SUPPLIED PASSAGE:

__________

Parson is not a lone voice. We hear that objectivity, along with “scientific,” “valid,” “reliable,” and “rationality,” is racist and sexist, a mere veneer for white male power (P.L. Thomas. “White Men Of Academia Have An ‘Objectivity’ Problem,” HuffPost June 14, 2017). Darwinian atheist Jerry Coyne complains, “These misguided people argue not only that there is no objective reality, but that attempts to find and teach it are sexist: that such endeavors are masculine ones, and that the methods of science themselves make the discipline sexist and patriarchal.”
Yes, Dr. Coyne, they do argue that and they are dead serious. Their cause includes citational politics, which means avoiding the citation of research by white male academics like himself. Would the fact that he is considered an expert in his field (evolutionary biology) make any difference? Not if objective reality is sexist.

__________

Stored data
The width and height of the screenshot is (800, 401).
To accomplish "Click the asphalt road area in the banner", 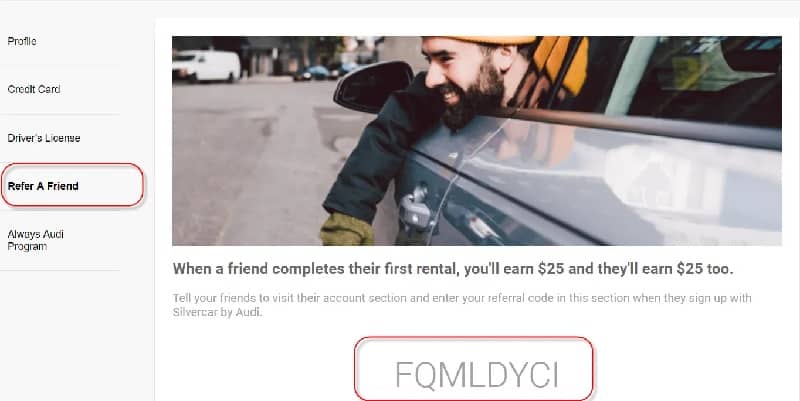I will coord(245,163).

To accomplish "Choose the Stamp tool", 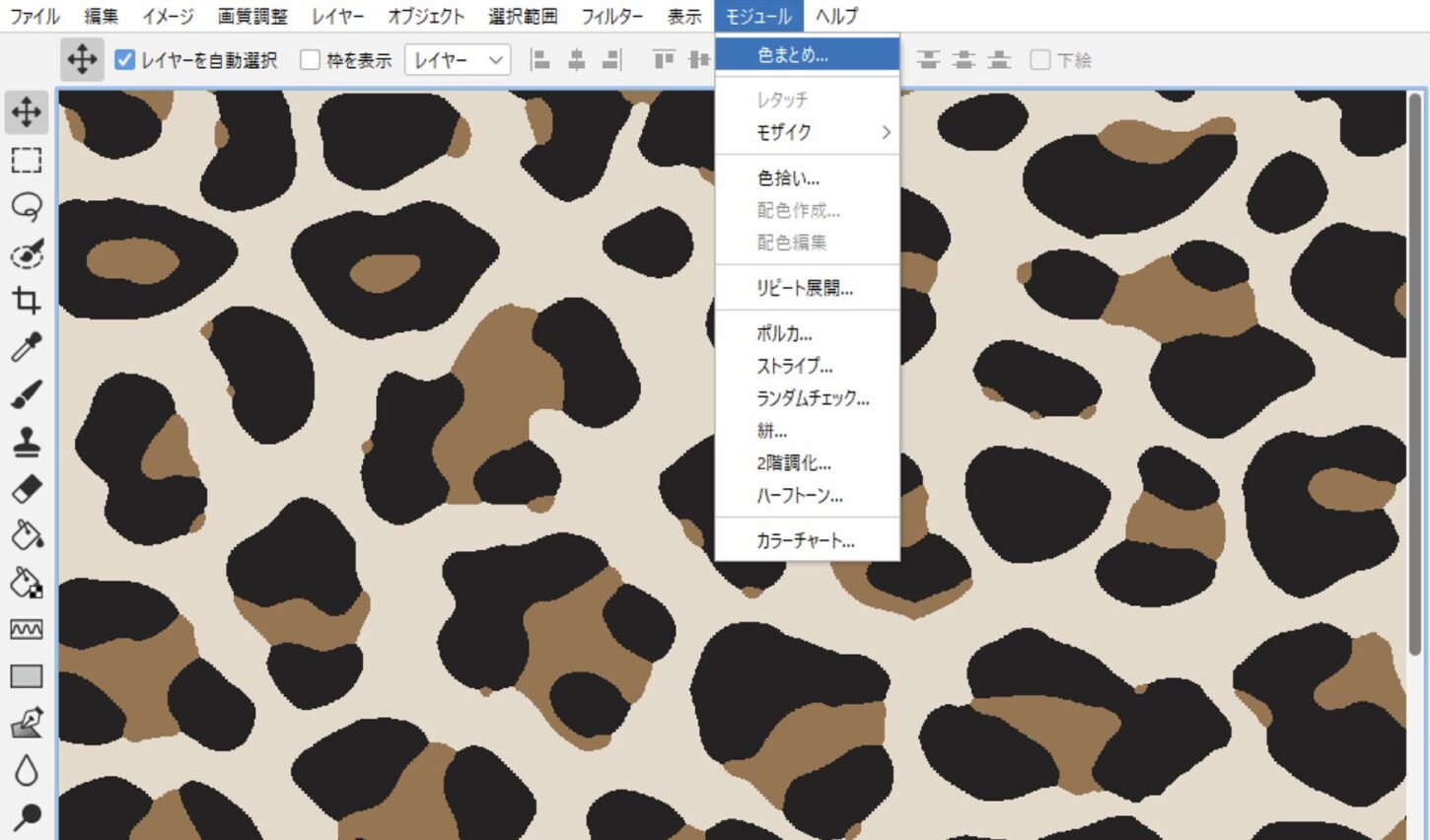I will (27, 442).
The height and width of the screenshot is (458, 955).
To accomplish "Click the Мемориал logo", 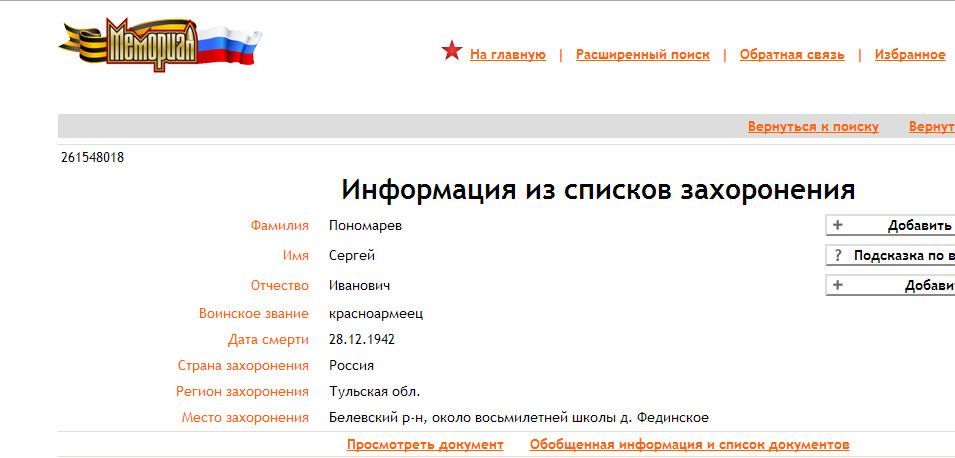I will (x=160, y=45).
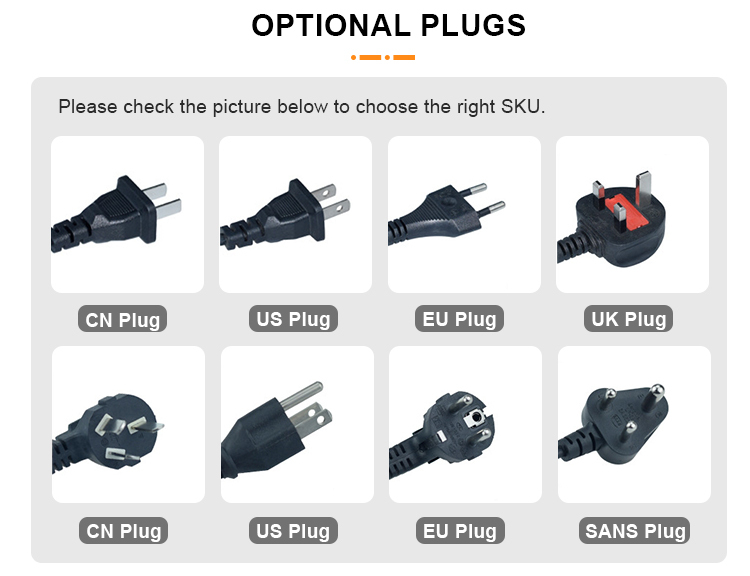Click the bottom-row EU Plug label
The width and height of the screenshot is (750, 576).
pos(460,531)
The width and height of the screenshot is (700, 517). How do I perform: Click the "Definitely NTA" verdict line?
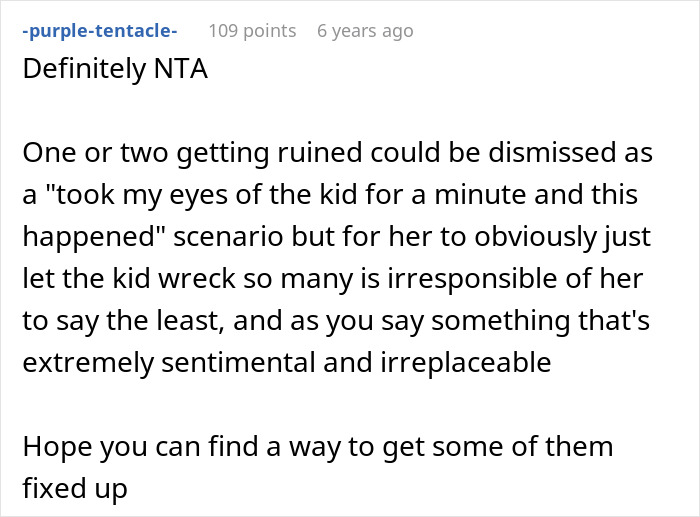(115, 73)
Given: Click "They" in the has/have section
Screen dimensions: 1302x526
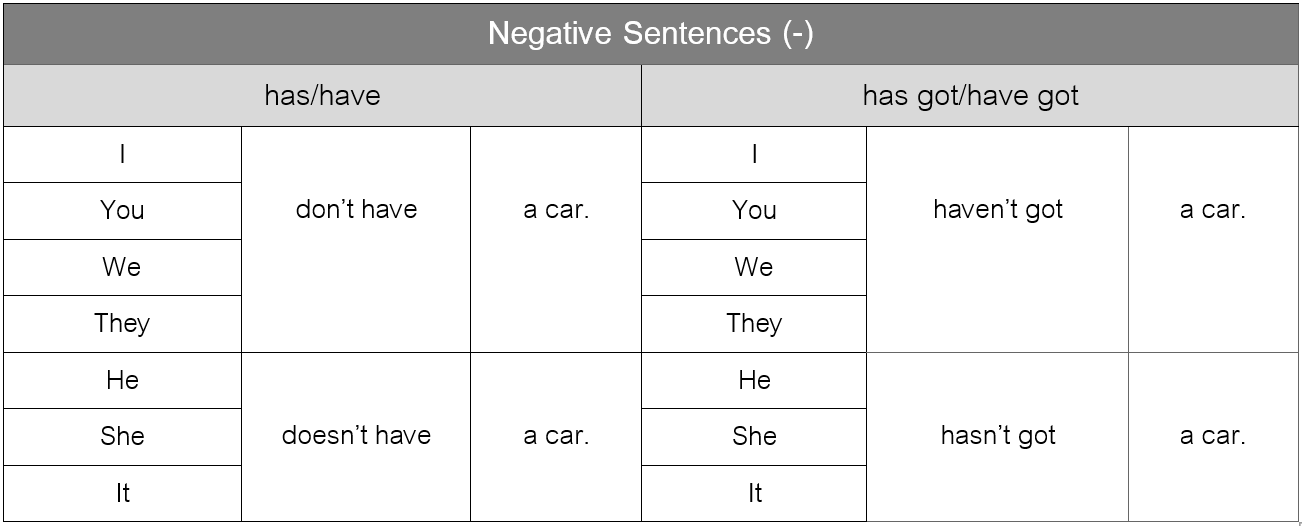Looking at the screenshot, I should [122, 324].
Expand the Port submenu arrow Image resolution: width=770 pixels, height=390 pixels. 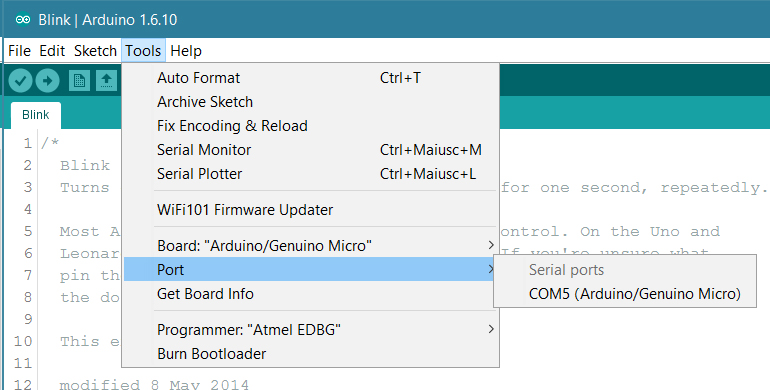point(491,269)
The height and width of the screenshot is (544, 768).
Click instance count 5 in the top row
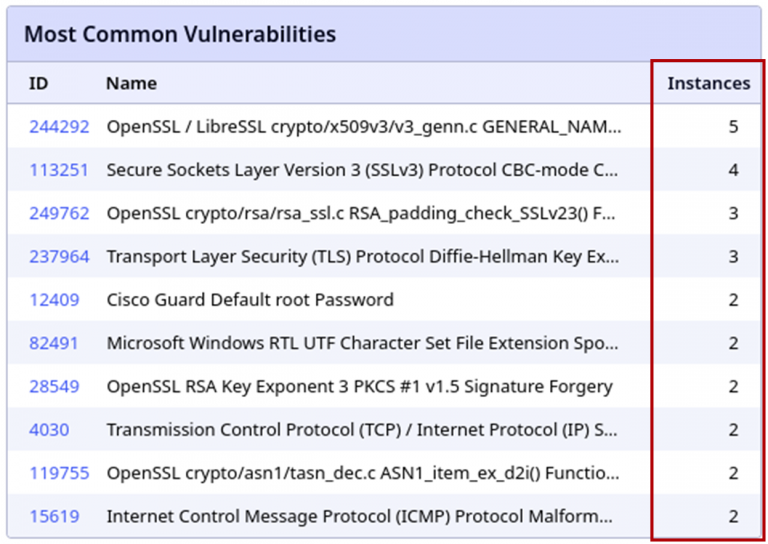733,127
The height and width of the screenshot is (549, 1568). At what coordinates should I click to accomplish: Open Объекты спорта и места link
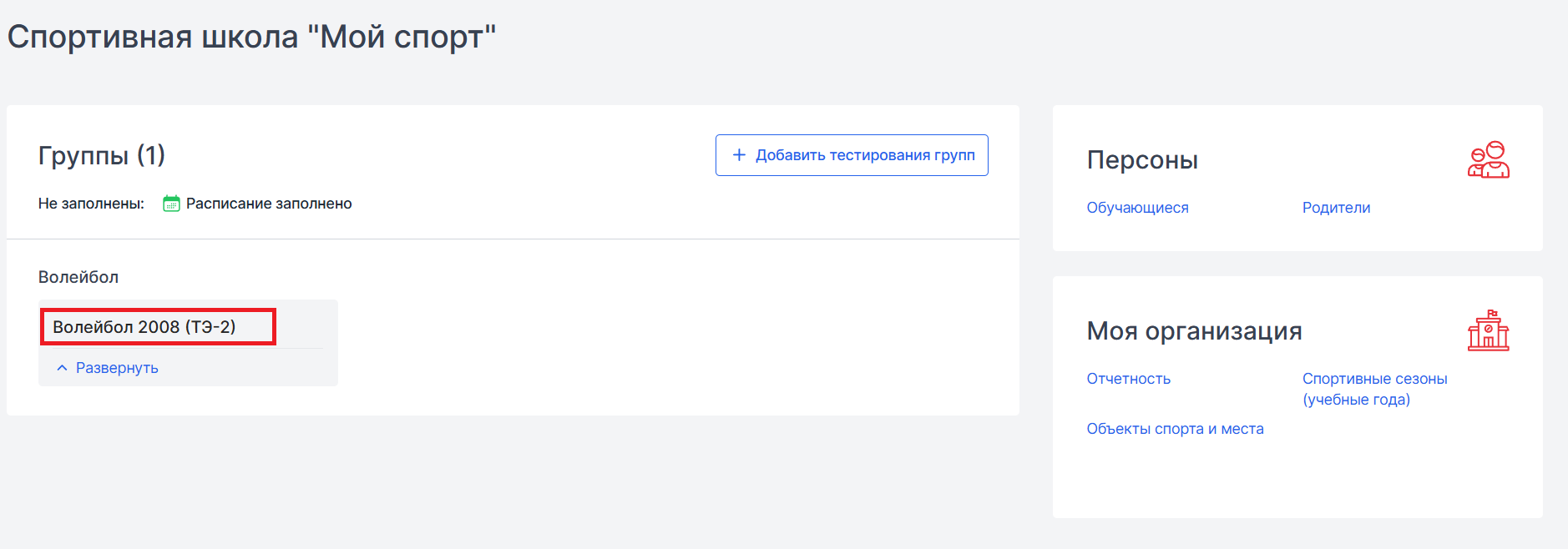coord(1175,429)
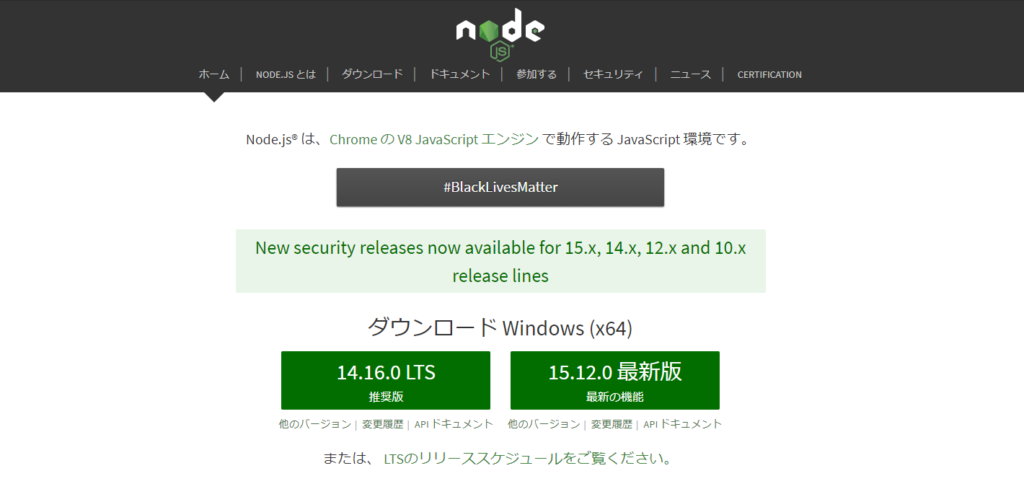This screenshot has height=489, width=1024.
Task: Click the #BlackLivesMatter button
Action: (500, 187)
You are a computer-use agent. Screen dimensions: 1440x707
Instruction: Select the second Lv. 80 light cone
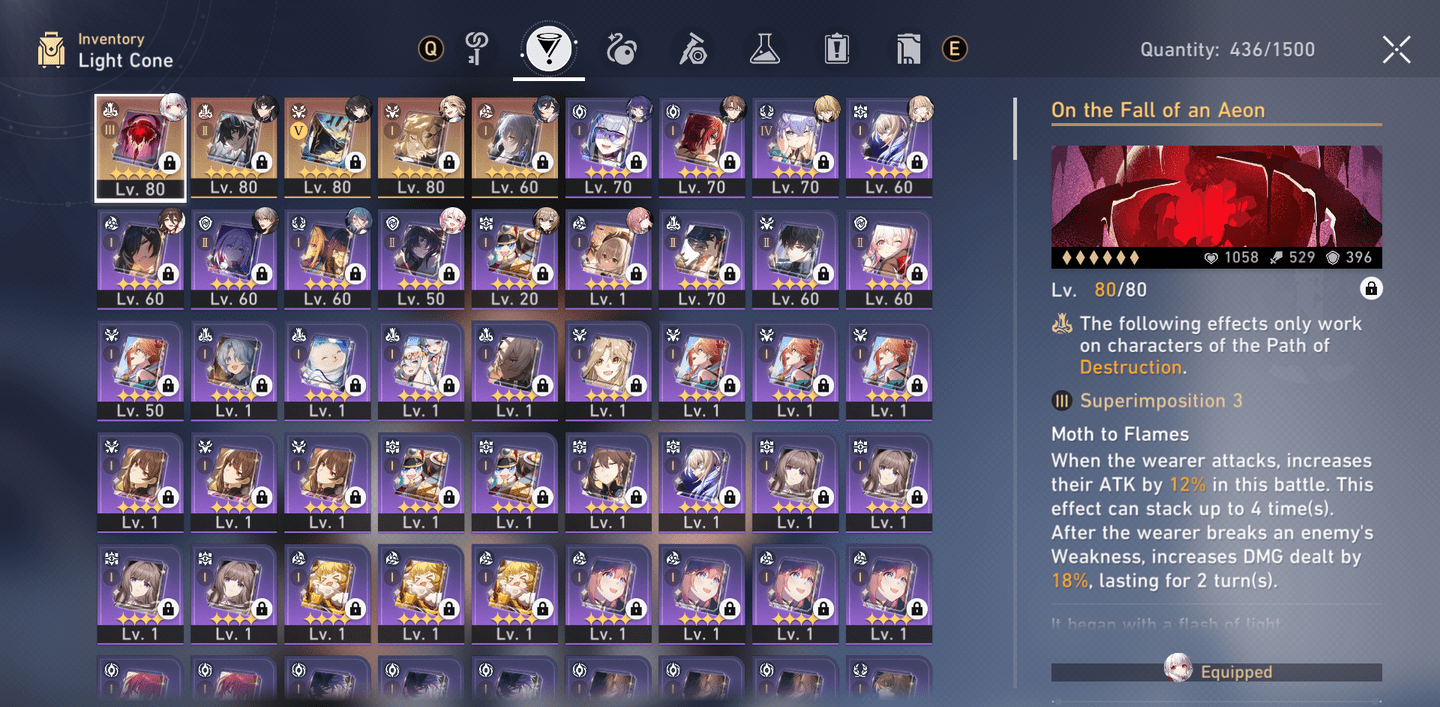click(233, 147)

__________

Continue the passage about claims that objectivity is sexist, starting after its final sentence.

ANSWER FOR THIS EXERCISE:
Some progressives also tag science as a form of colonialism. Here again, as atheist neurologist Steven Novella makes clear, science’s core values, not individual scientists’ cultural failings, are under assault. Unfortunately, Dr. Novella responds by arguing that science is inherently anti-colonial because “the very essence of science is to seek objective truth that is separate from the assumptions of any particular culture.” Does he not grasp that “objective truth” is precisely what is under assault? More.
The scientists in office can pretend these people aren’t in positions of influence in education but that would be bad news for their constituents.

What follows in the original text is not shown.